◆ TEXT EXTRACT:
++++++++++

Getting out of debt is not easy. In fact, it is really, really hard. It’s always admirable when you read about people who have paid off massive debt loads in a relatively short amount of time. But how did they do it? And what are the potholes they avoided, so we can avoid them too? Well, we decided to ask…
Here’s what seven personal finance experts — most of whom also conquered a huge amount of debt — had to say about the biggest mistakes holding people back from paying off their debt.
Take notes, give yourself a pat on the back, and then get to work…
They Don’t Choose A Method
“Not choosing a method…is the biggest mistake people can make on their journey towards debt freedom. Many people start off their journey wrong because they don’t take time to analyze their current financial situation and [they] just act on what a popular personal finance guru says or they try to imitate tips from their favorite blogger. What works for one doesn’t work for all…
Choosing [one] debt payoff method over the other won’t keep anyone from reaching their financial goals. In fact, no debt payoff method is the most effective way. The snowball method will help pay off debt faster and create momentum due to the quick wins; however, the avalanche method may help save you money in the end.
No one knows your situation, goals, and dreams better than you do…If saving money will keep you motivated to reach your goals, the avalanche method will work, but if you need quick results to help you stay on track, the snowball method may be a better fit. You may even discover that using a combination of both methods works best for your situation.

++++++++++

◆ GIVEN PROBLEM:
In the text on debt payoff mistakes, which method is said to possibly save you money in the end?

◆ ITEMS:
++++++++++

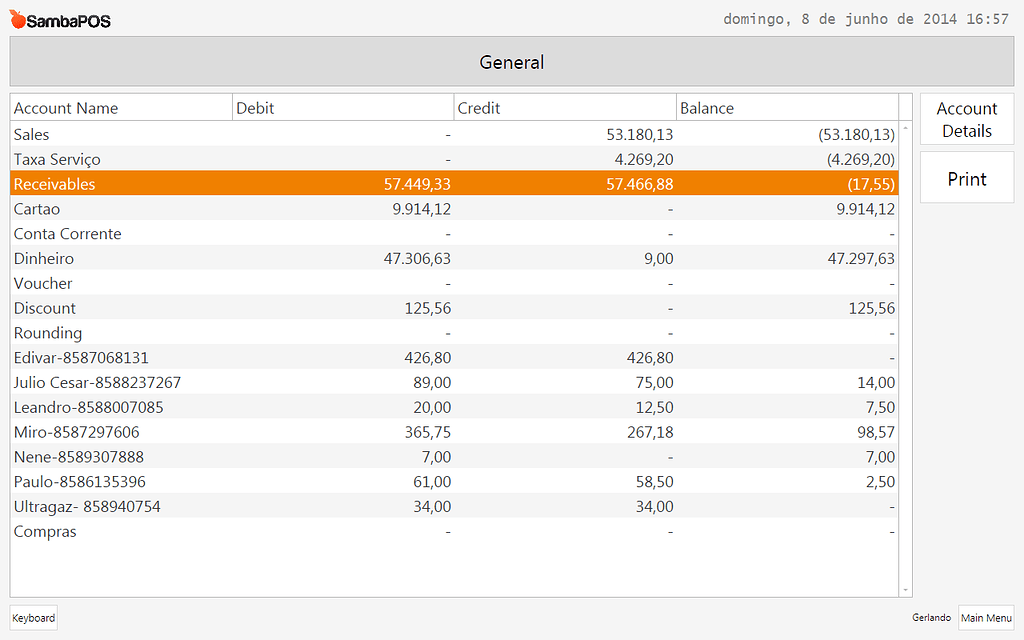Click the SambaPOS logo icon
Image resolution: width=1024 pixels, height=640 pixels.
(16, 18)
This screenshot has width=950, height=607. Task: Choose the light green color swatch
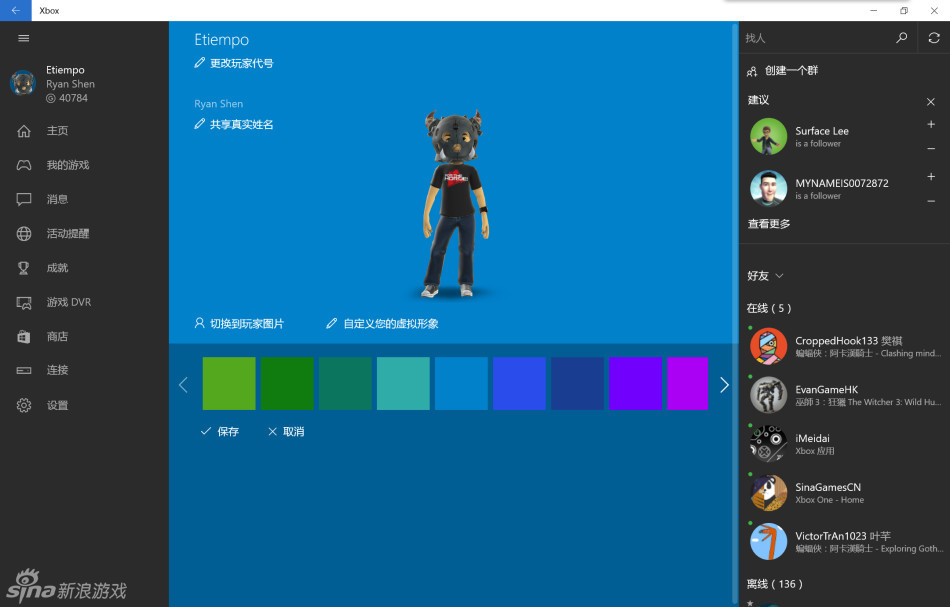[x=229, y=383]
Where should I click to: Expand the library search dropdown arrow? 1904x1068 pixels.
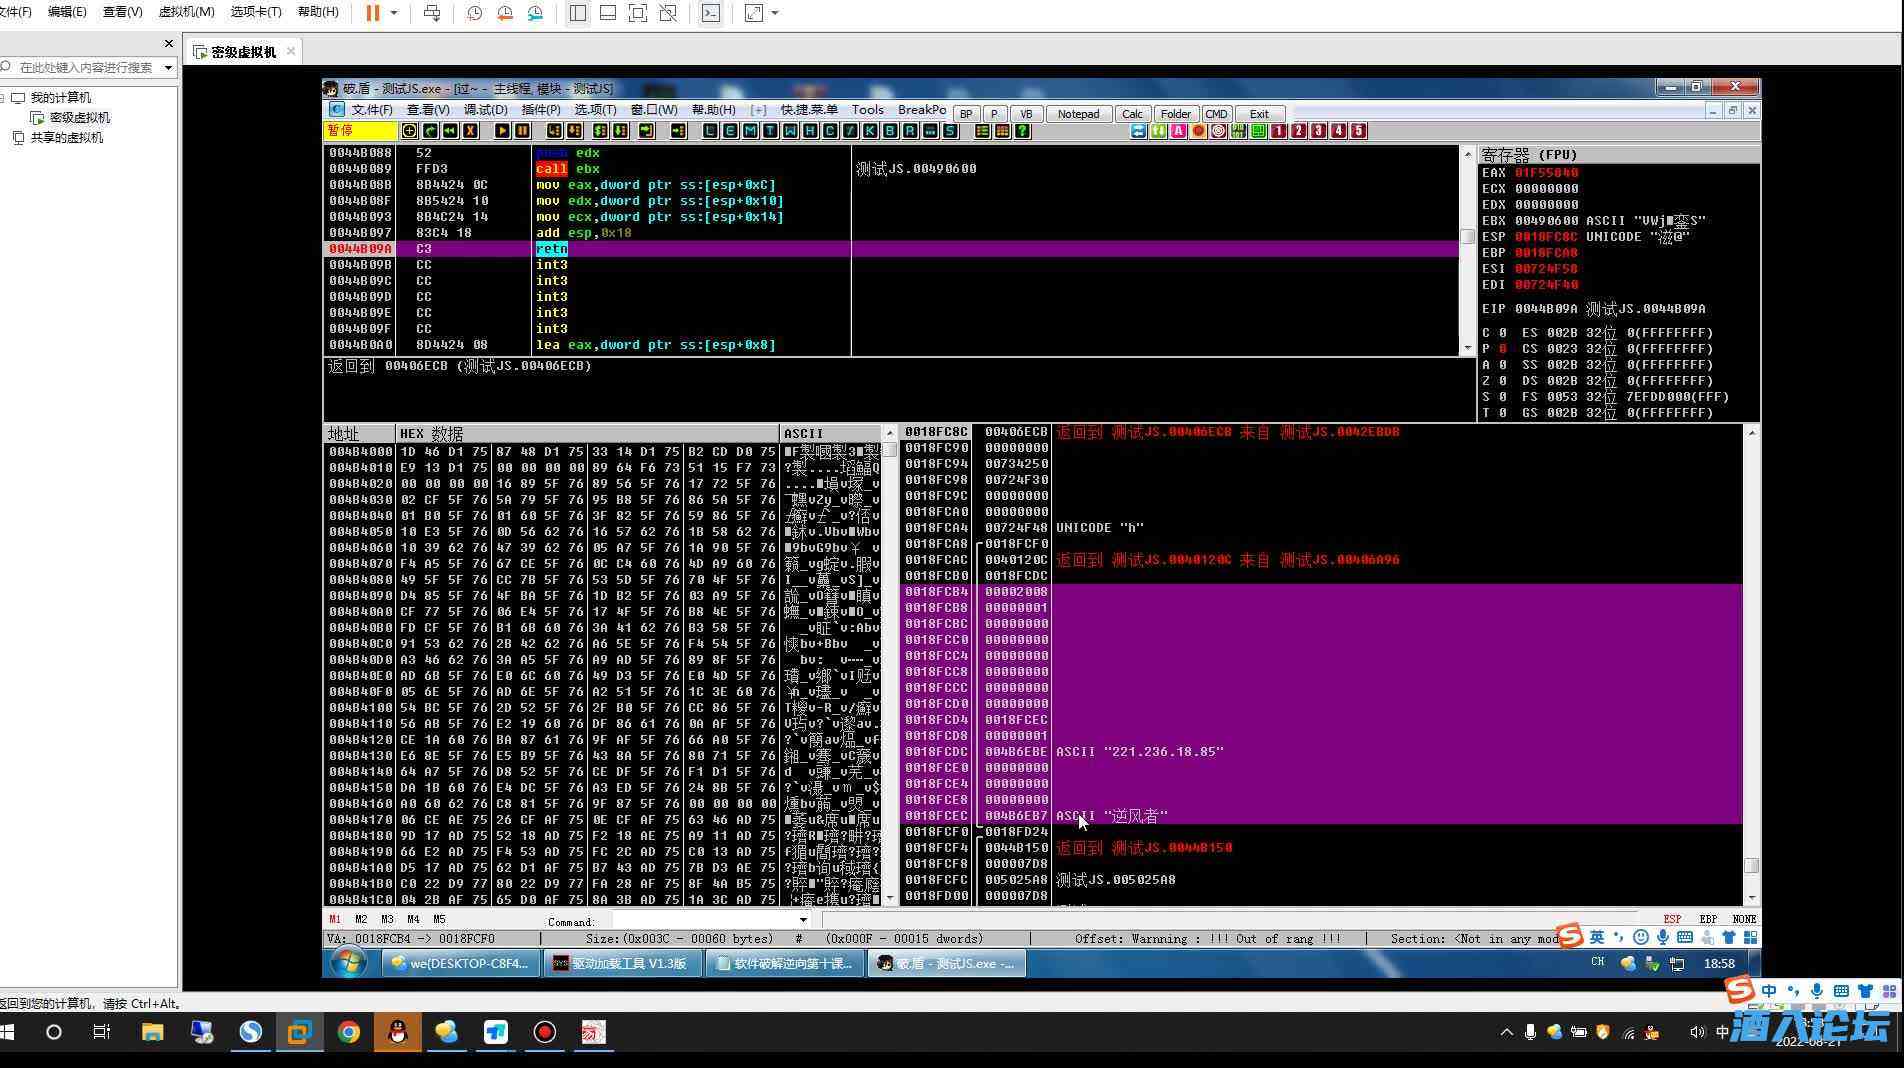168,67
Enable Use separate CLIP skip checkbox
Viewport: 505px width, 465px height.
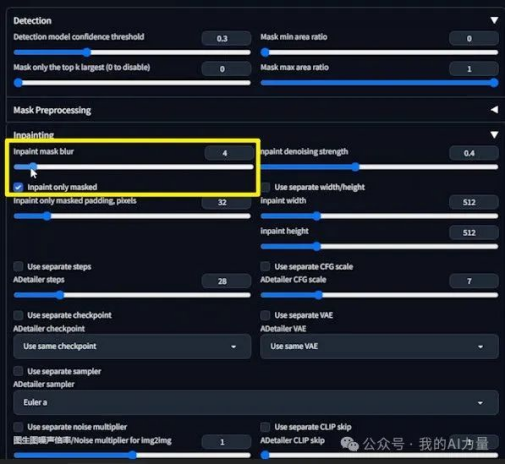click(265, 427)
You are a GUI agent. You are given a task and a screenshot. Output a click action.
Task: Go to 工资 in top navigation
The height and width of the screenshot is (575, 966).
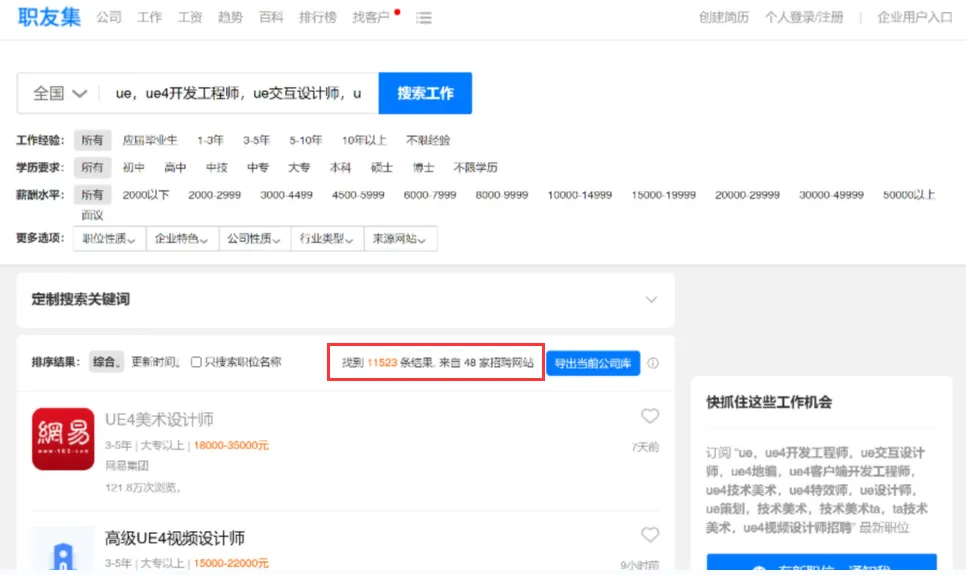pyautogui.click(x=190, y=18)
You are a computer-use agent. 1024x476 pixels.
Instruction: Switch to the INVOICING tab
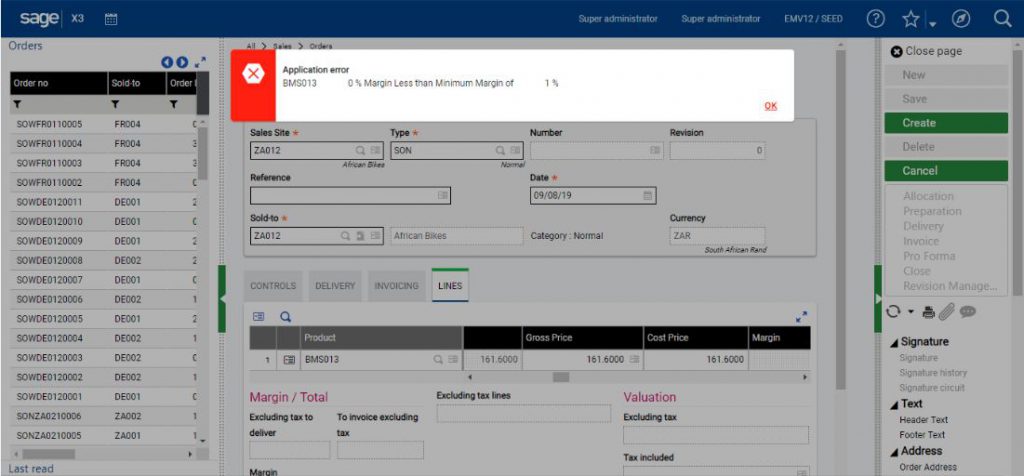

++++++++++

◆ RESPONSE BELOW:
The avalanche method.